Fraud Detection System for Financial & E-commerce Transactions

CI

An end-to-end, production-ready fraud detection platform designed to identify suspicious transactions in real time. The system transforms raw transactional and behavioral data into fraud signals, trains and tracks machine learning models, and exposes predictions through a scalable API.


Table of Contents


Project Overview

This project implements a Fraud Detection System for financial and e-commerce transactions. It is designed to detect fraudulent behavior in environments where transaction volume is high, patterns evolve quickly, and false positives are costly.

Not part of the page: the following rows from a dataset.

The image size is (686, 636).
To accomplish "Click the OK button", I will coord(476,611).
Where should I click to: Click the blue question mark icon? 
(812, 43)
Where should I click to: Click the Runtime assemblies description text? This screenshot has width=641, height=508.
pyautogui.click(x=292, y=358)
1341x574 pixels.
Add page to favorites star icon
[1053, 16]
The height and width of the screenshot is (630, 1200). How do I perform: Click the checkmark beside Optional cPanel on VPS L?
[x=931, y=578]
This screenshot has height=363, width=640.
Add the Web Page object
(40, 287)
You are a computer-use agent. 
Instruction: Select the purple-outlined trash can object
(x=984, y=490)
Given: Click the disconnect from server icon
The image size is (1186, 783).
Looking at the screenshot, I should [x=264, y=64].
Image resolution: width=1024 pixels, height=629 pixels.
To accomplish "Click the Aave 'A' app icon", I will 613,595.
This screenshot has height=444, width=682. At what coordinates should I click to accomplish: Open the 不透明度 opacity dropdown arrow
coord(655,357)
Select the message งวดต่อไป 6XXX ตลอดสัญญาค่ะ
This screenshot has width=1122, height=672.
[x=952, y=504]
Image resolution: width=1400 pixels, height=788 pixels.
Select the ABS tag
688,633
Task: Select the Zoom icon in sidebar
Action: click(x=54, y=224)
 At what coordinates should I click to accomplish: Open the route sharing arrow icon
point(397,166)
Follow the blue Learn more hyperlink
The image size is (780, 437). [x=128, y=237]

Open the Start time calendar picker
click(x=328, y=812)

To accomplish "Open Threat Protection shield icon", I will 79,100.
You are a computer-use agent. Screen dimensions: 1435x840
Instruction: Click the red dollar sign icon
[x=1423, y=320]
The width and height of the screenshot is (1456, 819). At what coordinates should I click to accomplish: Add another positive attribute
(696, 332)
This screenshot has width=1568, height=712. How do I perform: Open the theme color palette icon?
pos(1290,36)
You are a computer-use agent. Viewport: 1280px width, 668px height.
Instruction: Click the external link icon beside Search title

The system covers the full lifecycle:

  • Data ingestion and cleaning
  • Feature engineering (temporal, behavioral, transactional, geolocation)
  • Class imbalance handling (SMOTE / undersampling)
  • Model training, tuning, and evaluation
  • Explainability with SHAP and feature importance
  • Experiment tracking and reproducibility
  • Real-time fraud prediction via FastAPI
  • Containerized deployment using Docker

Business Context

Financial institutions and e-commerce platforms face continuous losses due to fraudulent transactions. Fraud patterns change rapidly, making rule-based systems brittle and hard to maintain.

This project supports:

  • Real-time fraud screening
  • Risk-based transaction approval
  • Fraud monitoring and investigation
  • Reduction of false positives

The output is a fraud probability score that can be integrated into transaction decision pipelines.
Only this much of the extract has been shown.